» WHAT TO WORK ON
Output must consist only of the lines of the material below from the one with "Image resolution: width=644" through the one with "Given: Open settings gear in left sidebar", each reproduced exactly; no pictures belong in it.

====== GIVEN ENTRIES

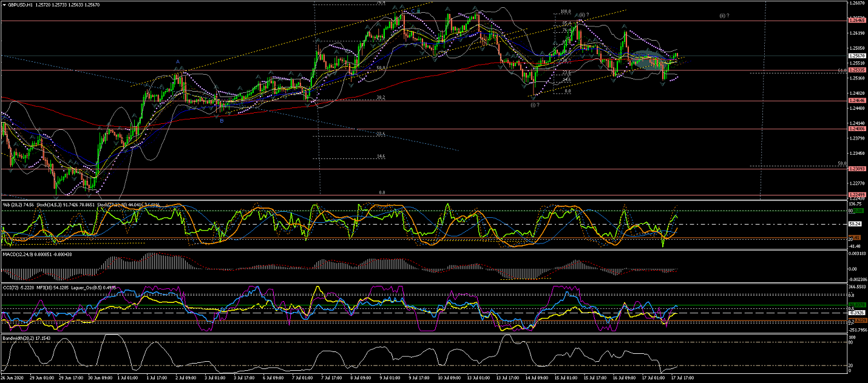Click the rightmost "(ii) ?" wave label
This screenshot has height=383, width=868.
tap(724, 15)
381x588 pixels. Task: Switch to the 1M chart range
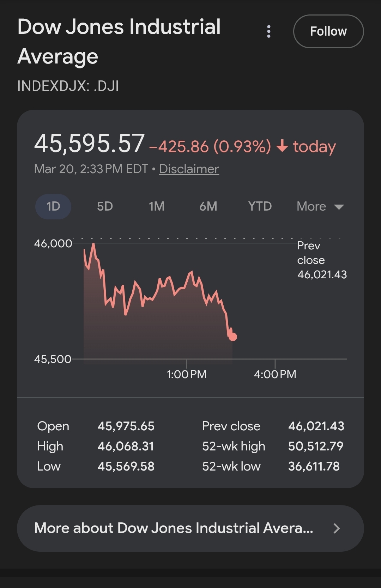[157, 206]
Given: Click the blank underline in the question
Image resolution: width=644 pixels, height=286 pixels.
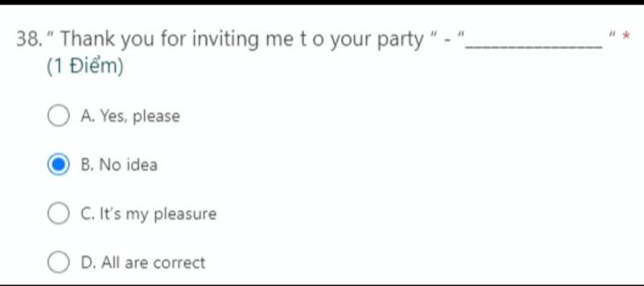Looking at the screenshot, I should [534, 47].
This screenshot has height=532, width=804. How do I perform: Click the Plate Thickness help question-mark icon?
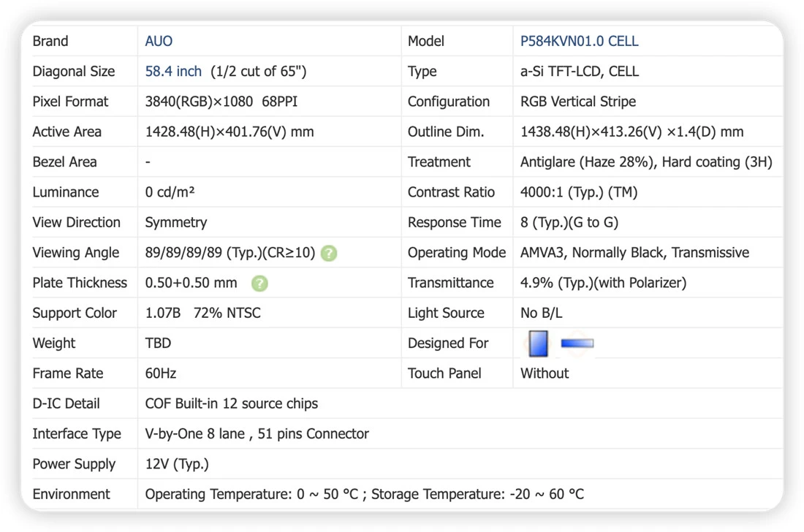[x=259, y=284]
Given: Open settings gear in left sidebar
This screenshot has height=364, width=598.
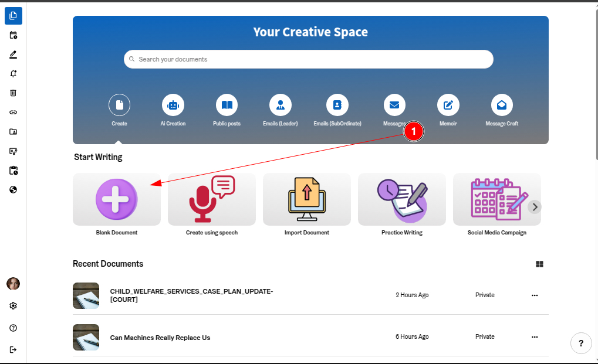Looking at the screenshot, I should pos(13,306).
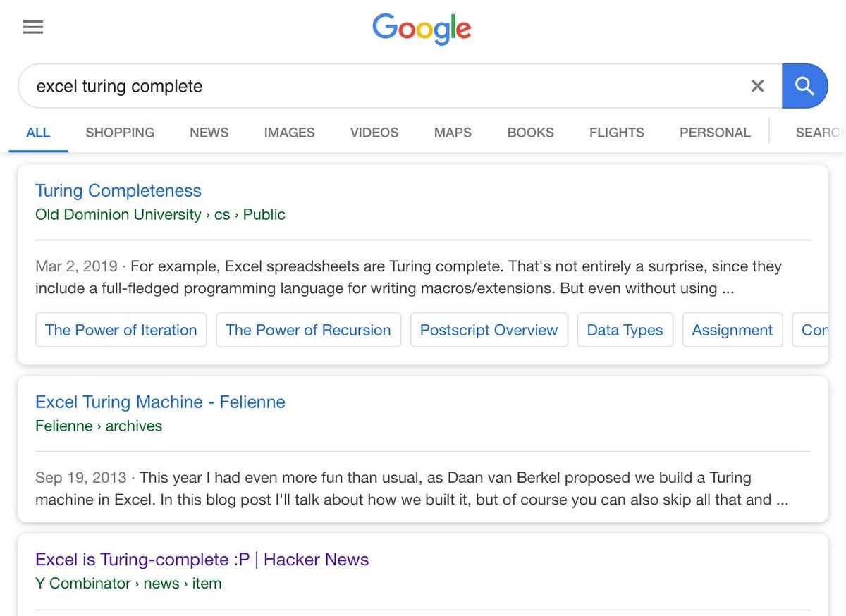Open the Turing Completeness result link
This screenshot has height=616, width=846.
tap(118, 190)
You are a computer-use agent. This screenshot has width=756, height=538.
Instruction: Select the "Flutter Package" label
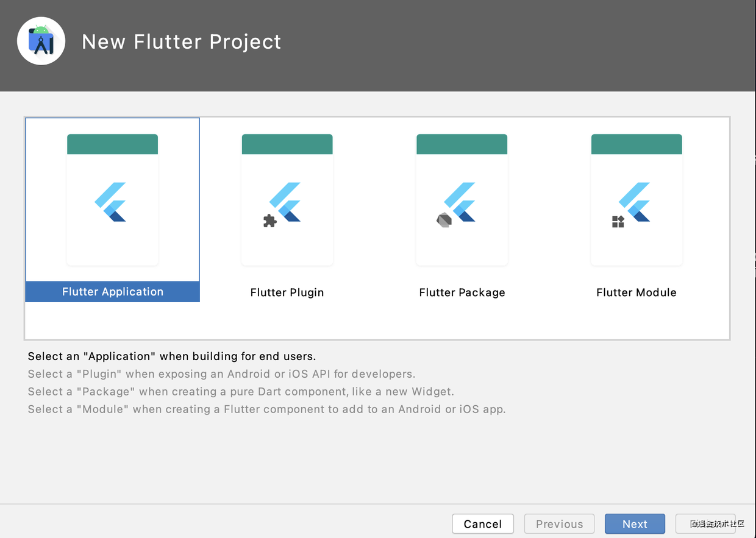pos(462,292)
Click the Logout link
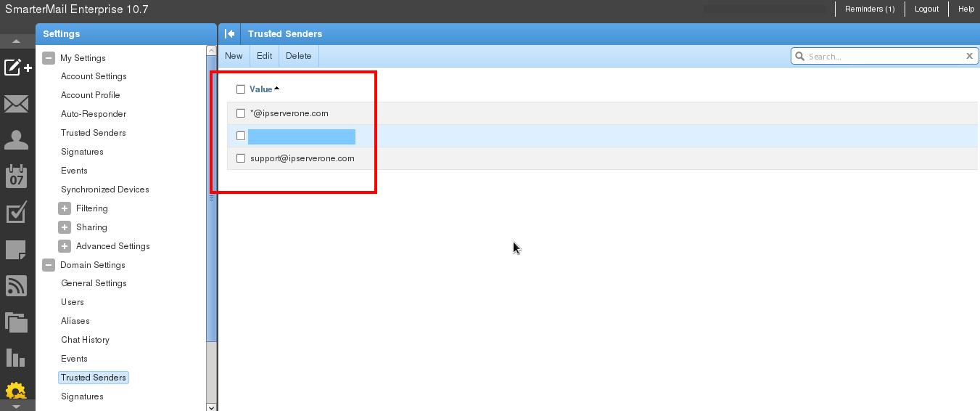Screen dimensions: 980x411 tap(926, 9)
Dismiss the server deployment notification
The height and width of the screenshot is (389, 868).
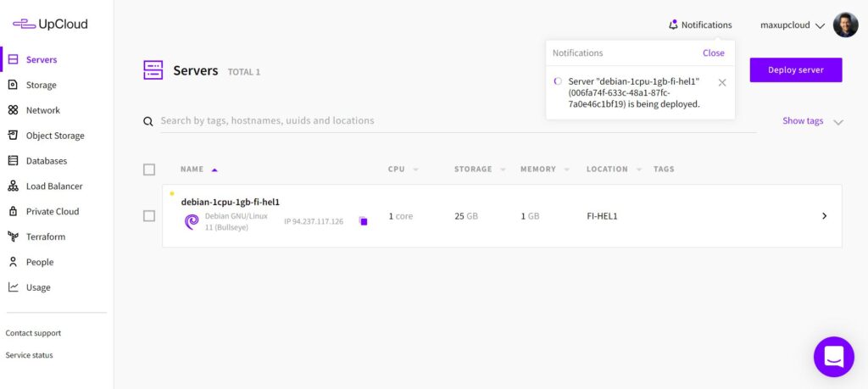click(722, 82)
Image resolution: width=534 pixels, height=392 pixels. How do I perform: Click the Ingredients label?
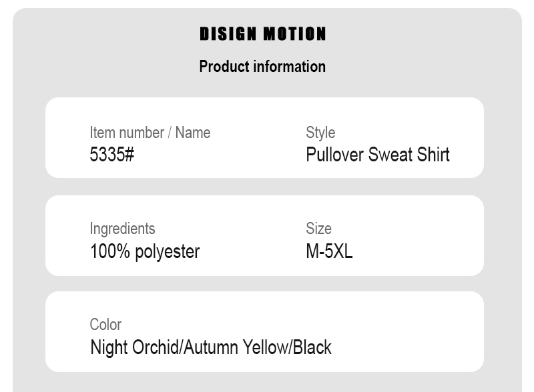(123, 229)
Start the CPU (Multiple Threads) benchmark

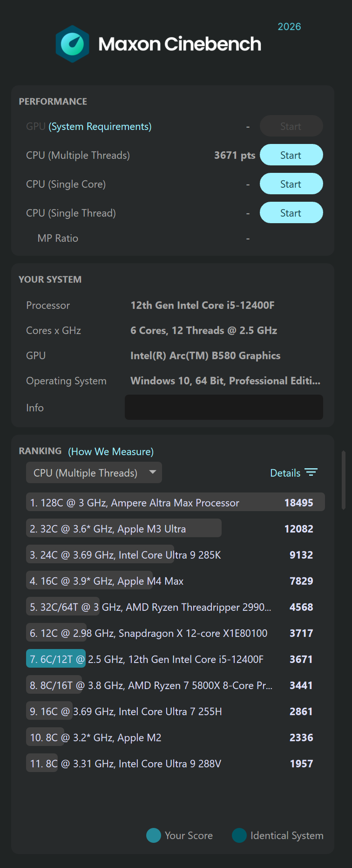(291, 155)
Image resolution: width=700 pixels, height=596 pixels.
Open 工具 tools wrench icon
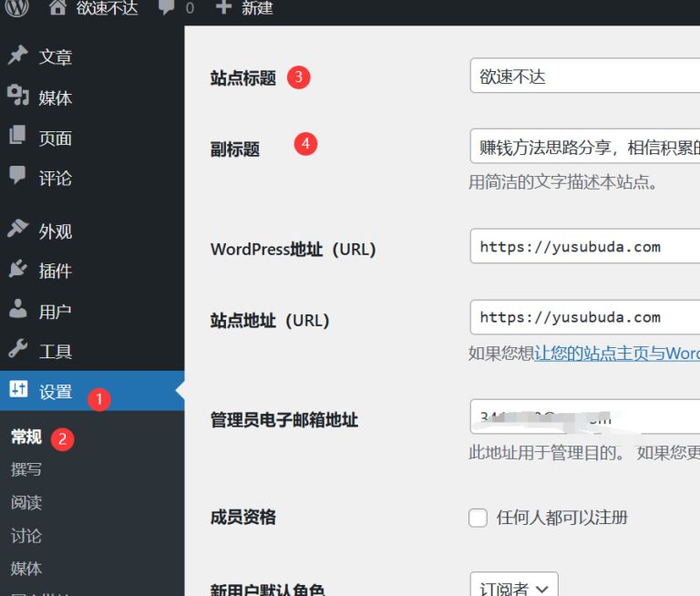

============

» RESULT BELOW
Image resolution: width=644 pixels, height=286 pixels.
Looking at the screenshot, I should [534, 47].
This screenshot has height=532, width=804. How do I perform: Click the Plate Thickness help question-mark icon?
[x=259, y=284]
Given: Open settings gear in left sidebar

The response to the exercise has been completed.